**DOCUMENT TEXT**
>>

Former DJ and presenter Jimmy Savile is said to have abused more than 200 people over a 60-year period

Claims Jimmy Savile abused children at 21 children's homes and schools in England must be investigated by local authorities, the government has said.

The allegations concern institutions in Yorkshire, London, Manchester, Kent, Surrey and Devon, among others, and relate to the 1960s, 70s and 80s, the Department for Education said.

The information was uncovered as part of a review by the Met Police.

Police have said Savile abused more than 200 people over six decades.

The former BBC DJ and presenter died in October 2011, aged 84, before the sex abuse allegations came to light.

'Predatory sex offender'

The organisations include a school for the blind in Harrogate, two schools and a children's home in Savile's birthplace of Leeds, and a Barnardo's children's home in Redbridge, north-east London.

In a written statement, external, Education Secretary Michael Gove said: "This information was uncovered as part of the document review process undertaken by the Metropolitan Police Service on behalf of the Department of Health.

<<

**SHORT PROBLEM 1**
According to the news excerpt about the Savile allegations, at how many children's homes and schools in England is he claimed to have abused children?
**SHORT PROBLEM 2**
In the rows, starting at the line that contains "Uncheck the WebAssembly component checkbox" and ending at the line that contains "(1031, 127)", swap "Admin" for "Manager" and write those lines out again with nothing else changed, leaving out the pictures.
The text and the rows have no connection to each other.

[Word and item position data]
>>

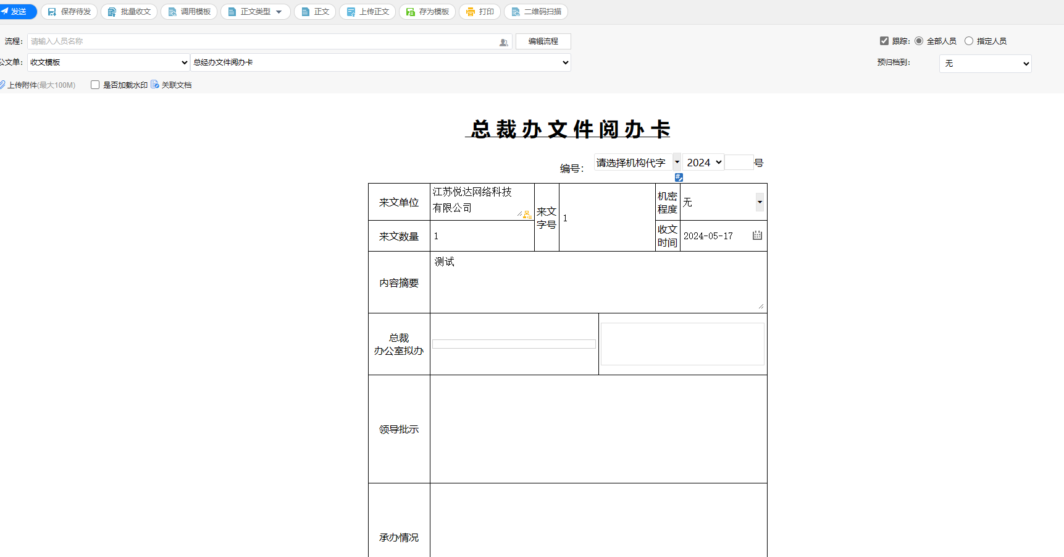Open the 预归档到 dropdown
1064x557 pixels.
985,64
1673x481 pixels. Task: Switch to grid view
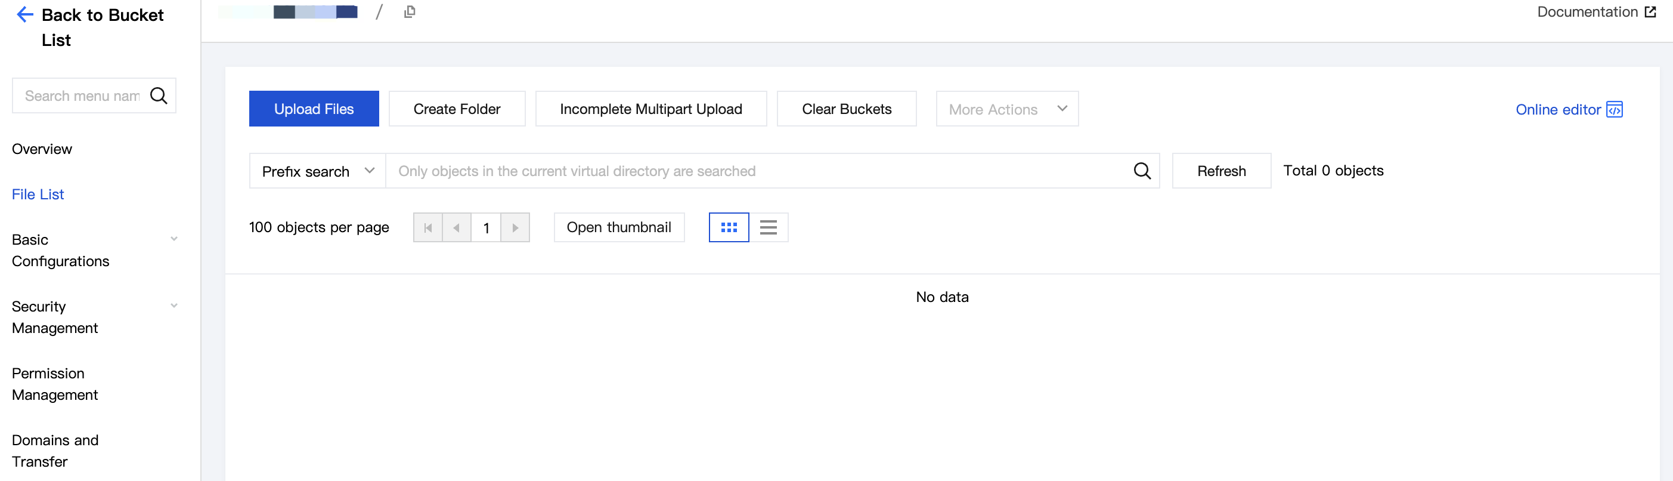pos(729,228)
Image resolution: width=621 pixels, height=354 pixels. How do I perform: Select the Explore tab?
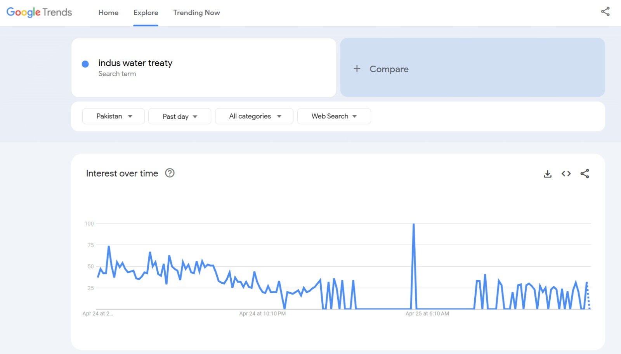point(146,12)
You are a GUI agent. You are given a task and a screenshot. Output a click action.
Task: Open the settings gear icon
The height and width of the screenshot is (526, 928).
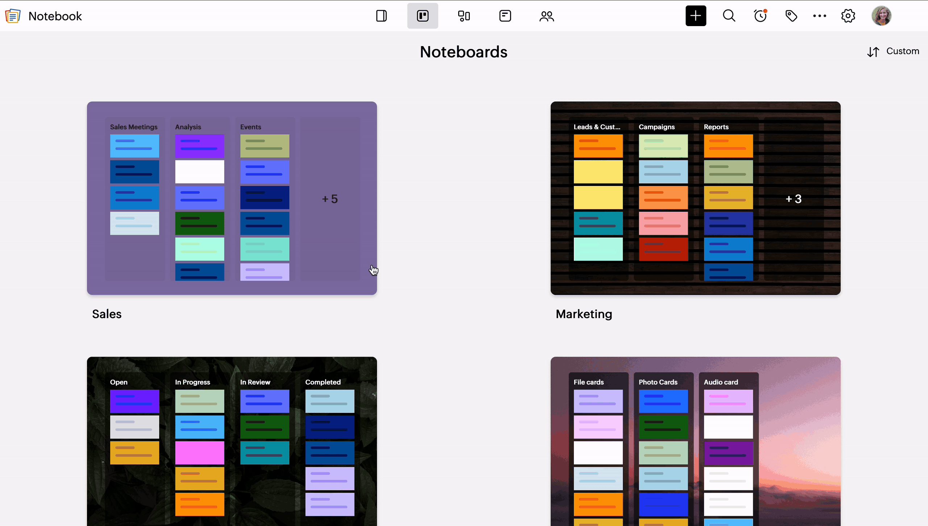click(848, 16)
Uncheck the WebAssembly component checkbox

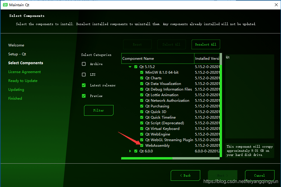142,146
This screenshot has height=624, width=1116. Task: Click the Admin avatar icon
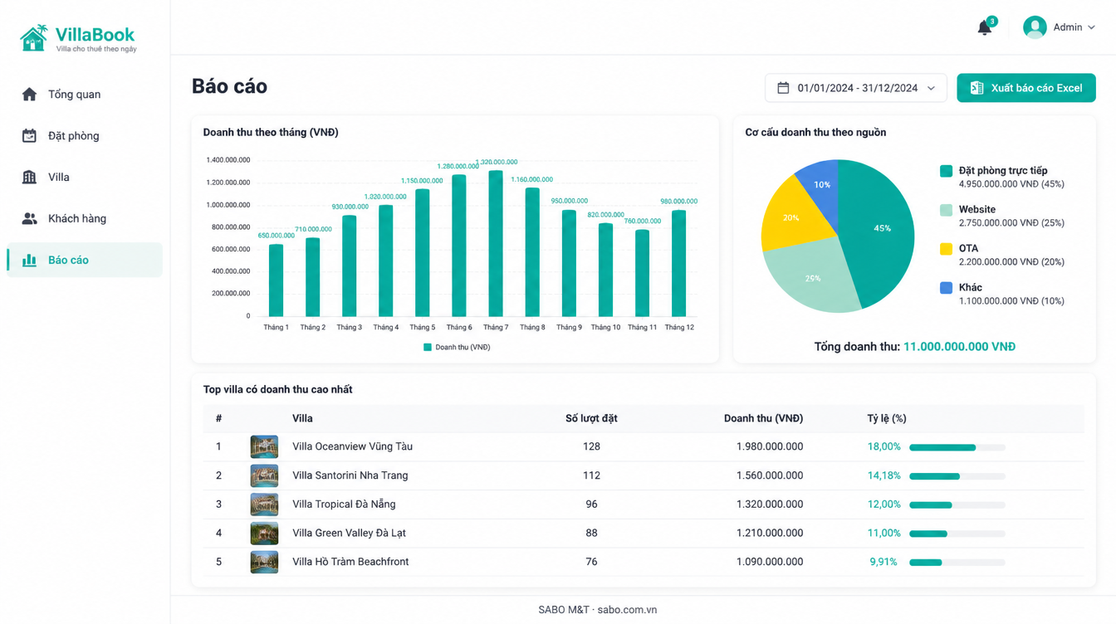pos(1035,27)
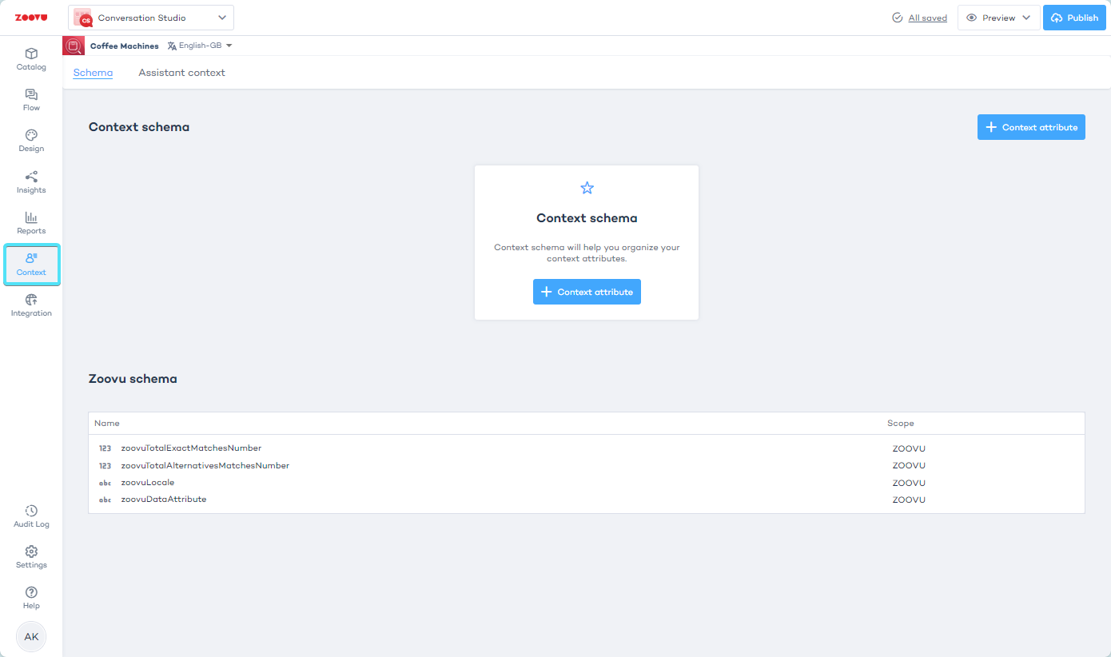Click the top-right Context attribute button
This screenshot has height=657, width=1111.
(1031, 127)
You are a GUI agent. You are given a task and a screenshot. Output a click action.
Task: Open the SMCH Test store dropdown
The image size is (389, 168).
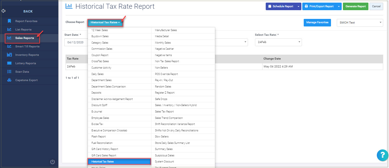click(x=359, y=23)
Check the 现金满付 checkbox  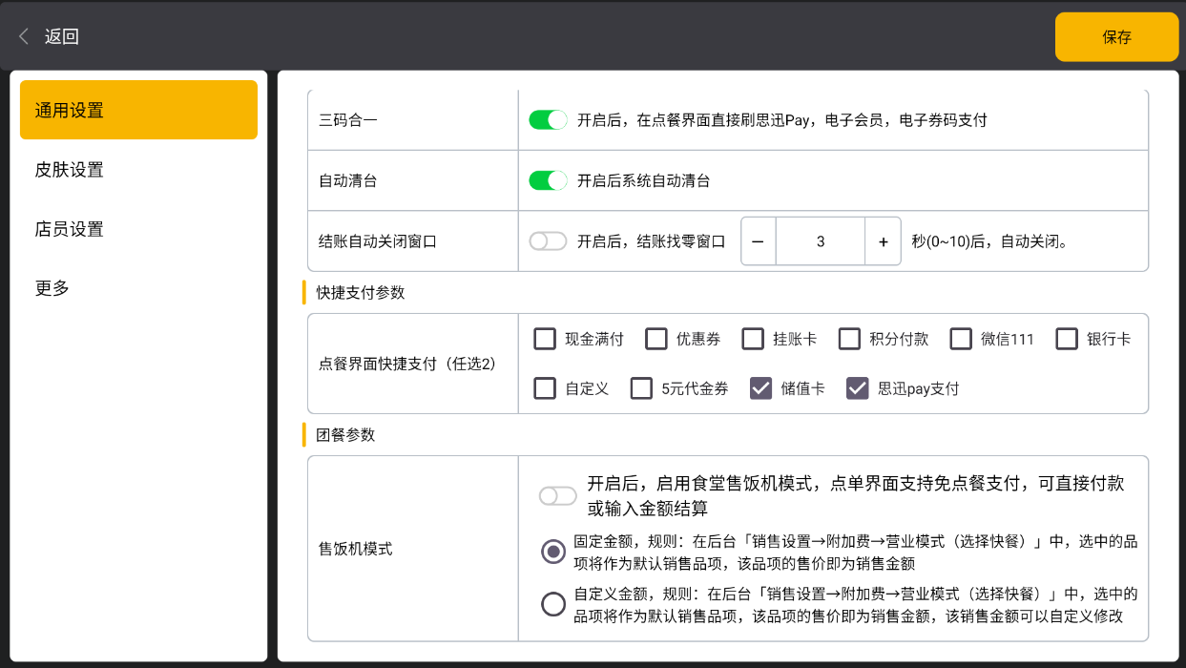point(545,339)
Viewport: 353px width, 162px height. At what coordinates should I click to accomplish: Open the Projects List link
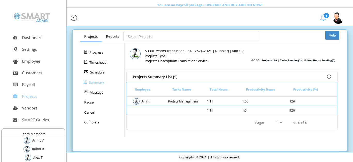[x=269, y=61]
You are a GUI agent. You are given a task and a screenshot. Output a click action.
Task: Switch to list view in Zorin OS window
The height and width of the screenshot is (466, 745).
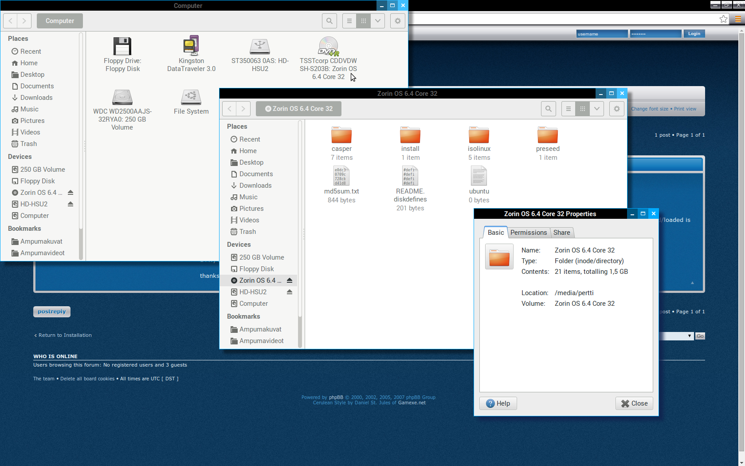pyautogui.click(x=569, y=109)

<<

**CORRECT OUTPUT 1**
21 children's homes and schools.

**CORRECT OUTPUT 2**
Uncheck the WebAssembly component checkbox

142,146
This screenshot has height=624, width=1116. Task: Click the Manager avatar icon
pos(1035,27)
Click the top-right Context attribute button
This screenshot has height=657, width=1111.
(1031, 127)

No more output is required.